- WHAT IS ASKED -
Lay out the part of the material that opens with the line containing "The height and" and closes with the line containing "Open the File menu" as a JSON list of strings, one string per line, leaving out blank lines.

- WORKING DATA -
---+---

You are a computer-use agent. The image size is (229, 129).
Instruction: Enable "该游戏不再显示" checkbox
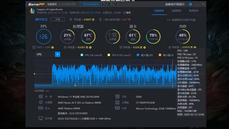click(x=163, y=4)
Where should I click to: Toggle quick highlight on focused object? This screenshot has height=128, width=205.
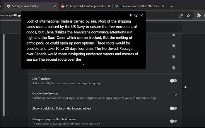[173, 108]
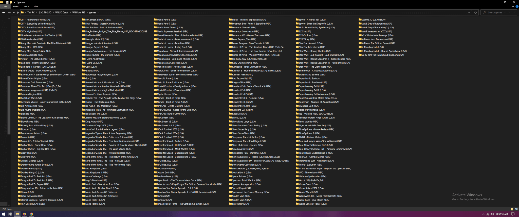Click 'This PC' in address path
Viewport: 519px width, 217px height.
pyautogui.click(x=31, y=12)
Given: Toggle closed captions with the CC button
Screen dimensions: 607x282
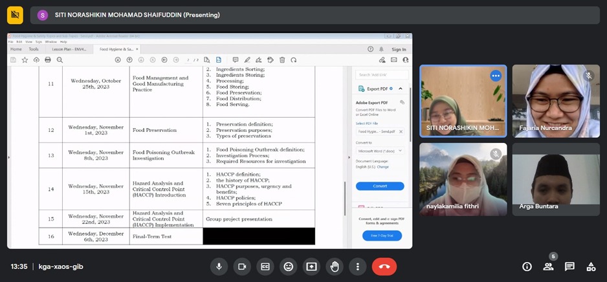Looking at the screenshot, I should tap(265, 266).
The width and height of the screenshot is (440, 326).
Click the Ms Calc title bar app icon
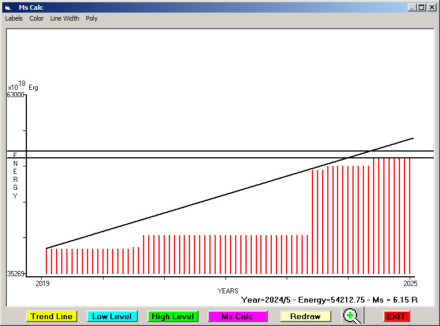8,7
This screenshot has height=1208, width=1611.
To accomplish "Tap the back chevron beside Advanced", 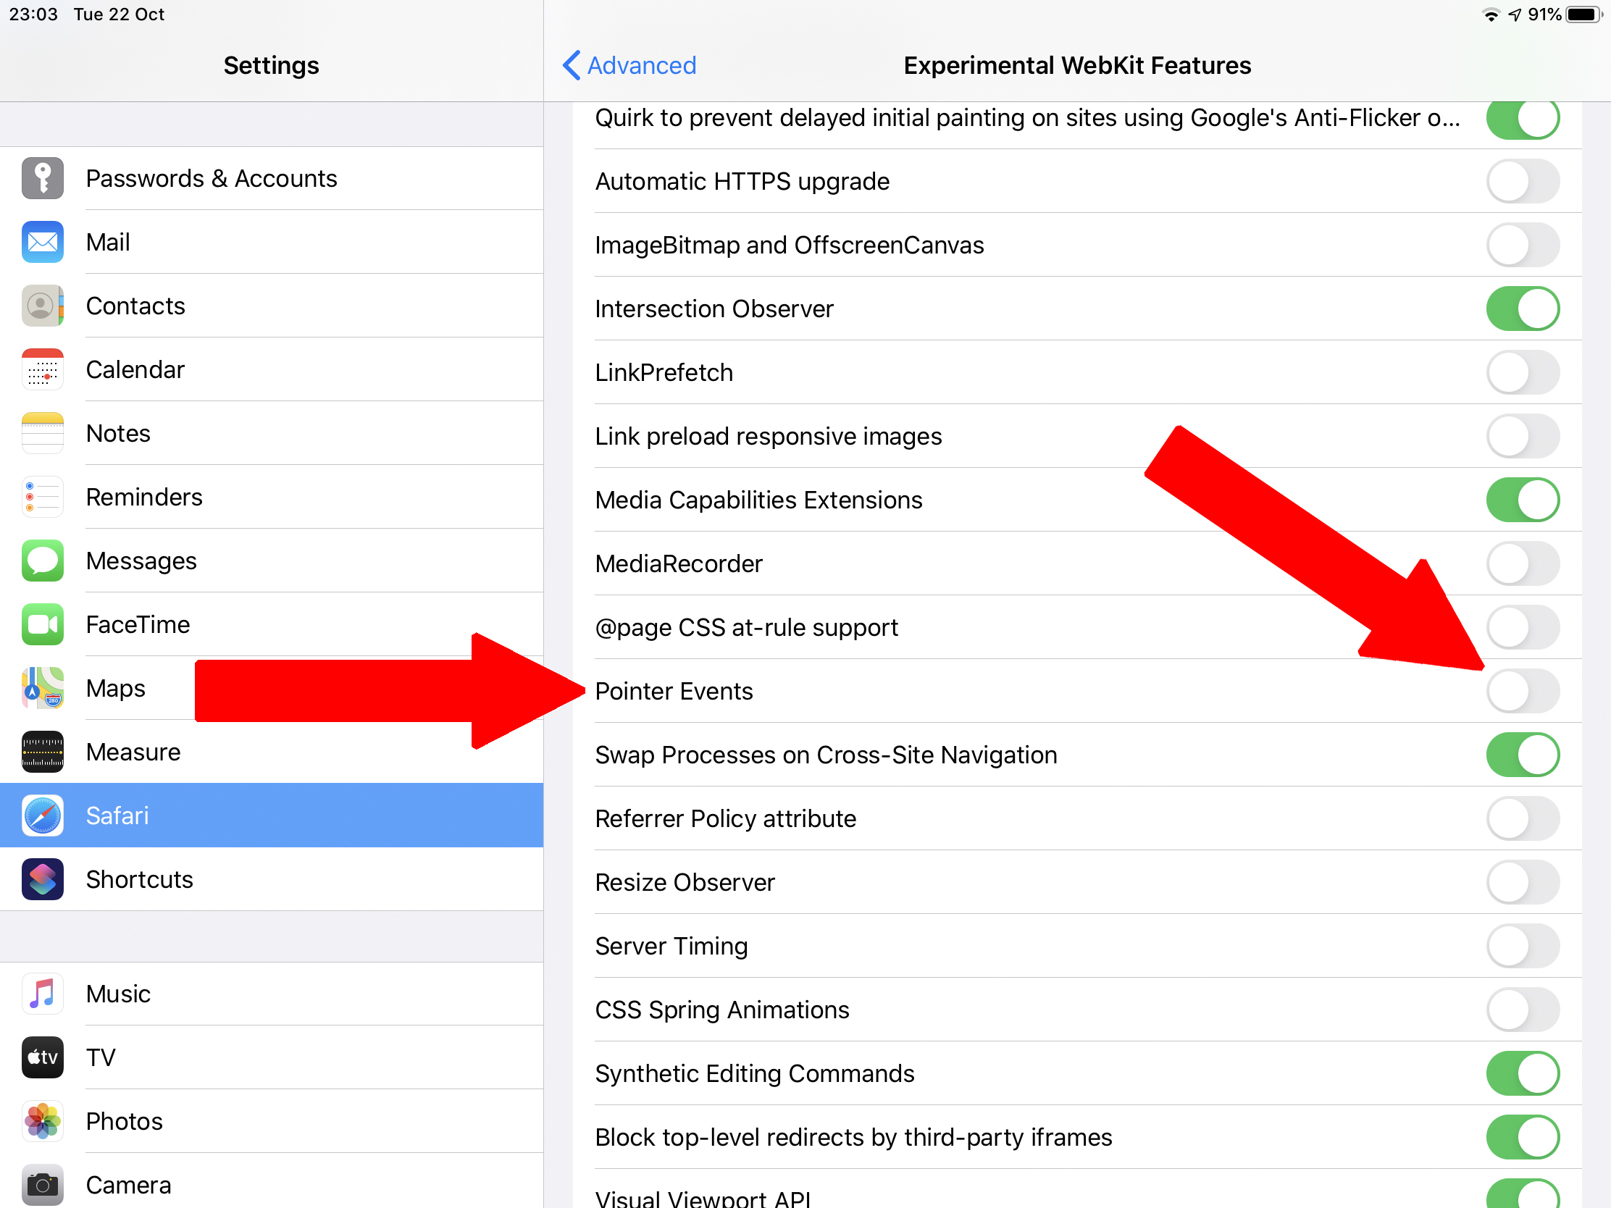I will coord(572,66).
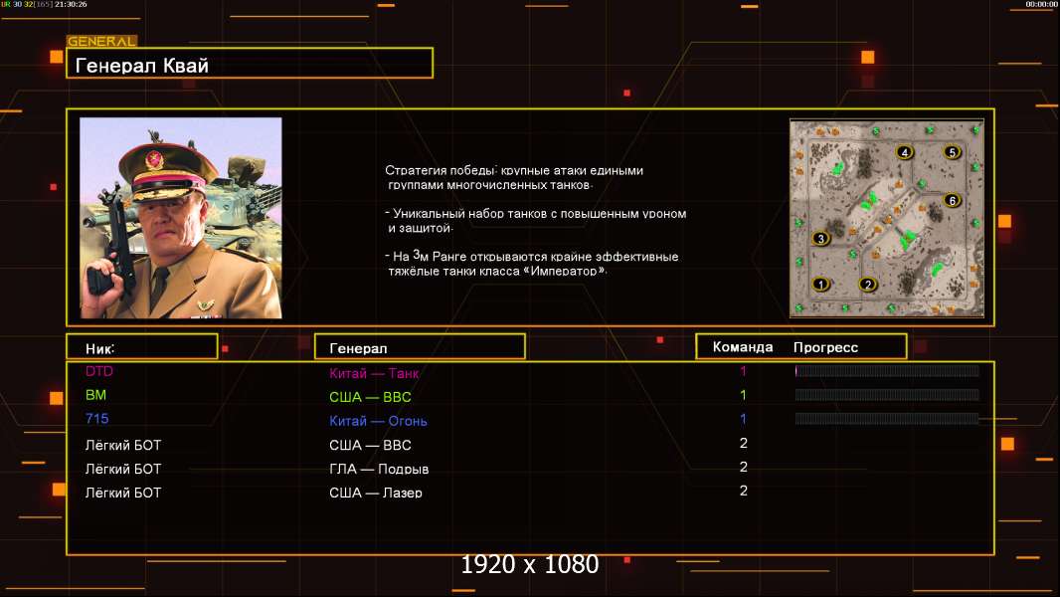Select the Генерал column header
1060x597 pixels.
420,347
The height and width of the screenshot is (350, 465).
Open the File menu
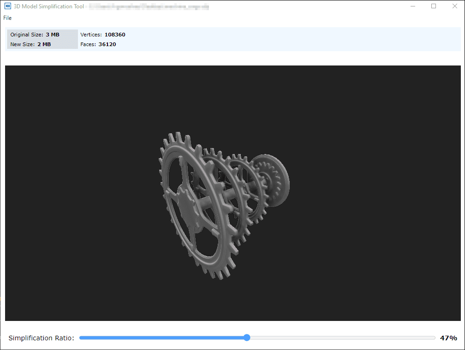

---+---

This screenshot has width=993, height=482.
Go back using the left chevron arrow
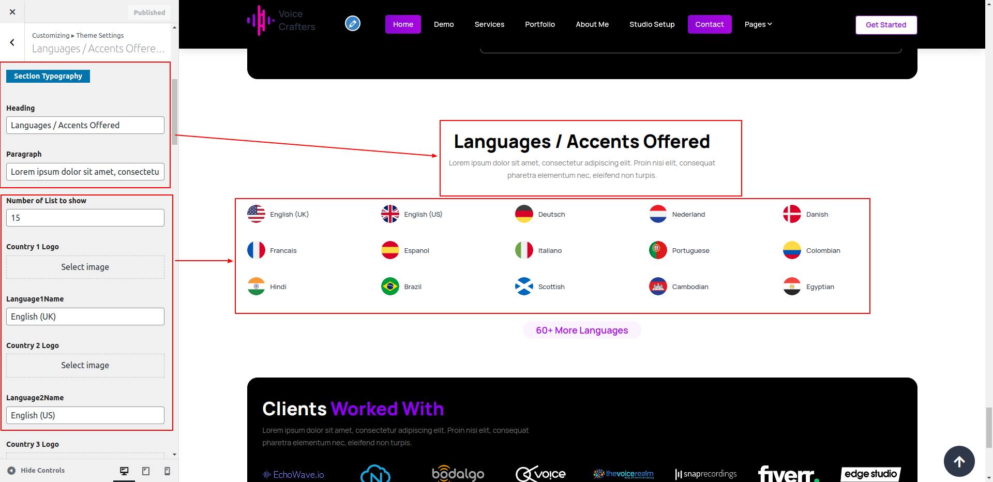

---+---

- THE OUTPUT -
[
  "The height and width of the screenshot is (350, 465).",
  "Open the File menu"
]